Required work
Scale the material starting at the line that contains "Where should I click to: Select the" and ending at the line that contains "tap(342, 94)", both lines included, and write out only those lines again with their requests unchanged. Multiply every coordinate in the answers by 2.1 and round each result to a whole number, with halves rounded up.

Given records

• • • • •

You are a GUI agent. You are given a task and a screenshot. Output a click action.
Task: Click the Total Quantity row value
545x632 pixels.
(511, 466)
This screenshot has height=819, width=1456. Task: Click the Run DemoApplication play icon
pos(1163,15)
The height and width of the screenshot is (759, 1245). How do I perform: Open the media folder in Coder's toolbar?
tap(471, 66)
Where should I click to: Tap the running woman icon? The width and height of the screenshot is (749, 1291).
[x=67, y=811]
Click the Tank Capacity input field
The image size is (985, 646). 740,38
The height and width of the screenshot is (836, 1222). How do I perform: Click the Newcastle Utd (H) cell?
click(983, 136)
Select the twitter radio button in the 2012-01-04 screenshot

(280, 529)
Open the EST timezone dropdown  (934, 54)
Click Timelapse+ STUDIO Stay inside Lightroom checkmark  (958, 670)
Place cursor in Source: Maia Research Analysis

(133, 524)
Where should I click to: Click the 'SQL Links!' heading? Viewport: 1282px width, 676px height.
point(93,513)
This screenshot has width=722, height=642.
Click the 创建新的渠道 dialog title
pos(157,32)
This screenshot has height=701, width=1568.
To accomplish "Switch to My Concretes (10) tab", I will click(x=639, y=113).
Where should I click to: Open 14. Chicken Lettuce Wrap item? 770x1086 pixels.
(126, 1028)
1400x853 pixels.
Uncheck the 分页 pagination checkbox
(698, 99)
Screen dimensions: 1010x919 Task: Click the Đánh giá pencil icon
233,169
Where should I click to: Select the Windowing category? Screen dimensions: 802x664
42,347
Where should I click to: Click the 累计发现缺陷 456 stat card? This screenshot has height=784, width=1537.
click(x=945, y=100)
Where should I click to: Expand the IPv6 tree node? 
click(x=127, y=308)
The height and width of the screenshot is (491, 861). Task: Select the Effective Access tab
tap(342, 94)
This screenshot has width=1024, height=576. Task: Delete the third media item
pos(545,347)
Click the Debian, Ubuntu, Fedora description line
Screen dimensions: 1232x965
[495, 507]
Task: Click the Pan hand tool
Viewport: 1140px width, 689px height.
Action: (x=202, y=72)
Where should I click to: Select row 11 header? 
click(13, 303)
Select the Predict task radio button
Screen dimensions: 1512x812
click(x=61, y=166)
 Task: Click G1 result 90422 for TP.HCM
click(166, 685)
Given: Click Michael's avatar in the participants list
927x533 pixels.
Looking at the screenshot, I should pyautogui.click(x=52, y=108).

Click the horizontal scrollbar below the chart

• • • • •

Correct output
Where should I click to: Select the Windowing category? Screen dimensions: 802x664
88,729
Where should I click to: Click the 累计发现缺陷 456 stat card? This screenshot has height=784, width=1537.
click(x=1985, y=210)
Where should I click to: Expand the IPv6 tree node? 
click(x=267, y=647)
The height and width of the screenshot is (491, 861). Task: Select the Effective Access tab
tap(718, 197)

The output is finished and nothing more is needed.